A Hollow Victory In Mexico’s Drug War?

On Saturday, Joaquín “El Chapo” Guzmán, head of Mexico’s Sinaloa cartel, was captured after a 13-year manhunt. Daniel Hernández profiles the infamous kingpin:

[In 1993, Guzmán] was sentenced to 20 years in a maximum-security prison, but in 2001 he managed to escape, cartoonishly, in a laundry cart. Guzmán expanded his reach by trafficking marijuana, heroin, and cocaine into the United States, Europe, and Australia. He is said to exert control over most of western Mexico, parts of Guatemala, and trafficking ports in West Africa. While his nickname means “Shorty,” there’s nothing diminutive about El Chapo’s stature in the illicit drug world. Forbes has regularly named him in its lists of richest and “most powerful” people.

Juan Carlos Hidalgo asks the obvious question:

Without a doubt, Guzmán’s capture is a huge success for [Mexican president] Enrique Peña Nieto. In the last seven months, the leaders of Mexico’s top three drug cartels (Zetas, Gulf and Sinaloa) were arrested without a single shot being fired. So, are we on the verge of wining the war on drugs? That all depends on what the ultimate goal is.

Is it taking down drug kingpins or stopping the flow of drugs into the United States? If it’s the latter, the war is far from over. A report from the Office of Intelligence and Operations Coordination of the U.S. Custom and Border Protection agency looked at drug seizure data from January 2009 to January 2010 and matched it with the arrests or deaths of drug operatives (11 druglords in total). It found that “there is no perceptible pattern that correlates either a decrease or increase in drug seizures due to the removal of key DTO [drug trafficking organization] personnel.”

Keegan Hamilton warns that Guzmán’s arrest might actually make matters worse:

Each time a kingpin falls, bloody internecine conflict inevitably follows. When the Gulf Cartel boss Osiel Cárdenas Guillén ended up in Colorado’s infamous “supermax” federal penitentiary after his arrest in 2003 (a fate that may await El Chapo—federal prosecutors have already announced that they will seek his extradition), it paved the way for the Los Zetas cartel to commence its reign of terror across Mexico. The current situation in the Mexican state of Michoacán—where peasants have formed heavily armed militias to fight back against corrupt police and extortionist gangs—stems from the fragmentation of the La Familia cartel after the rumored death of its leader, Nazario “El Chayo” Moreno.

Even with El Chapo behind bars, the Sinaloa Cartel remains the most powerful drug-trafficking organization in Mexico, if not the world. Its operatives have been arrested in Africa, Asia, Europe, South America, the Caribbean, and, of course, the United States. The cartel may have lost its CEO, but its board of directors remains intact.

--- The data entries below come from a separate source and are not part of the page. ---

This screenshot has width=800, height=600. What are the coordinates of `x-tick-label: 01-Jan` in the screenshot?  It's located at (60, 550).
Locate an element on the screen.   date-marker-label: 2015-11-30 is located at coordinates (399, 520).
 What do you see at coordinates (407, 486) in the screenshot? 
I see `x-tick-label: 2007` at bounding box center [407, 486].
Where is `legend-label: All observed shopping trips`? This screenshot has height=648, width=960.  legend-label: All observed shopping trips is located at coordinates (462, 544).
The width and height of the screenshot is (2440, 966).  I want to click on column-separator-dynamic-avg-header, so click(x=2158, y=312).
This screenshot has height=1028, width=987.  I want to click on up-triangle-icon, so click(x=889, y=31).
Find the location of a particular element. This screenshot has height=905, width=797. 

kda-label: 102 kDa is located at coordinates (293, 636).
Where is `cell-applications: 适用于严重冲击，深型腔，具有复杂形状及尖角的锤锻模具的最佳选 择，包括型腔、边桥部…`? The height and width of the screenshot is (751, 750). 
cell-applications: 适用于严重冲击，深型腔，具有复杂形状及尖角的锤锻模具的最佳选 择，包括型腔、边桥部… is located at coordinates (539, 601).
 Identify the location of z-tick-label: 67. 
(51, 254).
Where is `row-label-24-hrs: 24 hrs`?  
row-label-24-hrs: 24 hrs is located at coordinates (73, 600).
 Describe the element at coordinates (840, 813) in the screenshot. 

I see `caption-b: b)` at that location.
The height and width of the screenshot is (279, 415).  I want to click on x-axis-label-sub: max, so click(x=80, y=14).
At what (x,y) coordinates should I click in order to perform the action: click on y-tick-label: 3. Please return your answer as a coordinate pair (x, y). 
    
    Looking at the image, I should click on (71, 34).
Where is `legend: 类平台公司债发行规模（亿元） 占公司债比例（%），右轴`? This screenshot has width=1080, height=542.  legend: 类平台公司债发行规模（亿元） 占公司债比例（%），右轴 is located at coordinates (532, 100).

Mark Guarino highlights Sinaloa’s US distribution operation, based out of Chicago:

The city, centrally located, has become a hub for distributing drugs to other cities across the country, and its sizable Mexican population (both legal and illegal) provides the cartel with ready access to foot soldiers. For those reasons, the US Attorney’s Office in Chicago indicted Guzman in absentia in August 2009 for conspiring to transport drugs across international borders, and the US has prosecuted key figures in the cartel’s US operations here. The Chicago Crime Commission named Guzman public enemy No. 1, a designation previously given to a crime boss from another era, Al Capone.

Keating adds that Mexico’s much-touted drop in violence under Peña Nieto’s leadership is misleading:

According to the government’s statistics, the 18 percent drop in murders in 2013 was accompanied by a 35 percent increase in kidnapping. And Molly Molloy, a research librarian and a specialist on Latin America and the U.S.-Mexico border at the New Mexico State University Library, argues that the declining murder rate is the result of the country’s statistical agencies classifying fewer killings as “intentional homicides,” coupled with the fact that “the epicenters of extreme violence have dispersed around the country, making it more difficult to know how many people are dying.” She argues that there’s no evidence to suggest the total number of murders has declined at all, though different regions have seen changes in the level of violence.